(Recorded data)
-- Opening Marker --

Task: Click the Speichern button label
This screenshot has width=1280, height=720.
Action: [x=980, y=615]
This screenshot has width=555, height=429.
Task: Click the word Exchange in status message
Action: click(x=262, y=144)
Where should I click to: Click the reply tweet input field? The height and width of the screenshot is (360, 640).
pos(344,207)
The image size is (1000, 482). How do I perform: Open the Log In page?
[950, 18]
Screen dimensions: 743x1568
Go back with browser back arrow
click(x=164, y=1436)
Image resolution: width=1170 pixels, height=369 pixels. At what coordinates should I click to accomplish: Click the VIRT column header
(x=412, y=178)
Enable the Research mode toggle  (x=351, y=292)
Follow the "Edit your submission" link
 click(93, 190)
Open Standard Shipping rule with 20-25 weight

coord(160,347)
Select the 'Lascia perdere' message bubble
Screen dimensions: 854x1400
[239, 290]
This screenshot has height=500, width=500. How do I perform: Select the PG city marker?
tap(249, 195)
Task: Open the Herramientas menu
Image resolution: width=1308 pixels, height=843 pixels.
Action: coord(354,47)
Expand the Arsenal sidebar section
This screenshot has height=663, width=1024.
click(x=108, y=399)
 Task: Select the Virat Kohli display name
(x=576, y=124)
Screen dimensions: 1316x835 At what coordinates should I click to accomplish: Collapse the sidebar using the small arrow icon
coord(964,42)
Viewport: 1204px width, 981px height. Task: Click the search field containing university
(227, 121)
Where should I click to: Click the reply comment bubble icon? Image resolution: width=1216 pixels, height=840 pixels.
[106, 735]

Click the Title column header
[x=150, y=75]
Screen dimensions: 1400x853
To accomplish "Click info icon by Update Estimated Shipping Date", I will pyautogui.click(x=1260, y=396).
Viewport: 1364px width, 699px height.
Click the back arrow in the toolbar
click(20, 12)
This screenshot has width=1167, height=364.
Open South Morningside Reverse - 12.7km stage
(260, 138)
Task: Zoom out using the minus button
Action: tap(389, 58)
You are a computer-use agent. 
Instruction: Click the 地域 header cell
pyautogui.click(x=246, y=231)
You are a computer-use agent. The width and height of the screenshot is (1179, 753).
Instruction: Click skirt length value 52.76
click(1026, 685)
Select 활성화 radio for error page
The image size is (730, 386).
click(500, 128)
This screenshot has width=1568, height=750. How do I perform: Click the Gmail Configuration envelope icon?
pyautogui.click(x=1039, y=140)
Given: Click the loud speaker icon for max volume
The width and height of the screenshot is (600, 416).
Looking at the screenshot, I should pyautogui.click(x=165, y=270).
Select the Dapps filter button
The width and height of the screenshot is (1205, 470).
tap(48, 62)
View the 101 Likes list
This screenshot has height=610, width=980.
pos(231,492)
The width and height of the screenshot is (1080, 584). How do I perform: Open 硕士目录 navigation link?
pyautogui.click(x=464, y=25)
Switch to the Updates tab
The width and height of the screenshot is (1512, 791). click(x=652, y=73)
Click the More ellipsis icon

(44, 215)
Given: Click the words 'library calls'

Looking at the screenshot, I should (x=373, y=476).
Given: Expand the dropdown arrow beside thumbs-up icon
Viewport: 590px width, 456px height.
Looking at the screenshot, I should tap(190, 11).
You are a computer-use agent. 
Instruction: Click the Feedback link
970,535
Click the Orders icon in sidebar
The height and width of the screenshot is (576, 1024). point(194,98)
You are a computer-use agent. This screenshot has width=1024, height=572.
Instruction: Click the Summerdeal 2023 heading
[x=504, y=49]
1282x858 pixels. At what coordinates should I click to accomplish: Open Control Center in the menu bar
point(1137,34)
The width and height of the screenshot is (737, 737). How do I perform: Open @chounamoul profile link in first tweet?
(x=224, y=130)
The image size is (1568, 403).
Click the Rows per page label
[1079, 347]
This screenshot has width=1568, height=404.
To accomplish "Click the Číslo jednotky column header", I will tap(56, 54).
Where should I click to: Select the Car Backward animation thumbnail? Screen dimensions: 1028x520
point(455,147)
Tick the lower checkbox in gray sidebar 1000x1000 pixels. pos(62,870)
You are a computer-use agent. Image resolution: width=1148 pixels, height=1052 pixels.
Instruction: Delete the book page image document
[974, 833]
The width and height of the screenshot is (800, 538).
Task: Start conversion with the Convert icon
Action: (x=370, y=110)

-- Closing Marker --

● Problem to solve: The lines holding the word "agent" are the answer. Find them in the entries and copy them.

● Solution for this task:
You are a computer-use agent. 
You are a computer-use agent. The width and height of the screenshot is (1179, 753).
You are a computer-use agent. 
You are a computer-use agent. This screenshot has width=1024, height=572.
You are a computer-use agent. Image resolution: width=1148 pixels, height=1052 pixels.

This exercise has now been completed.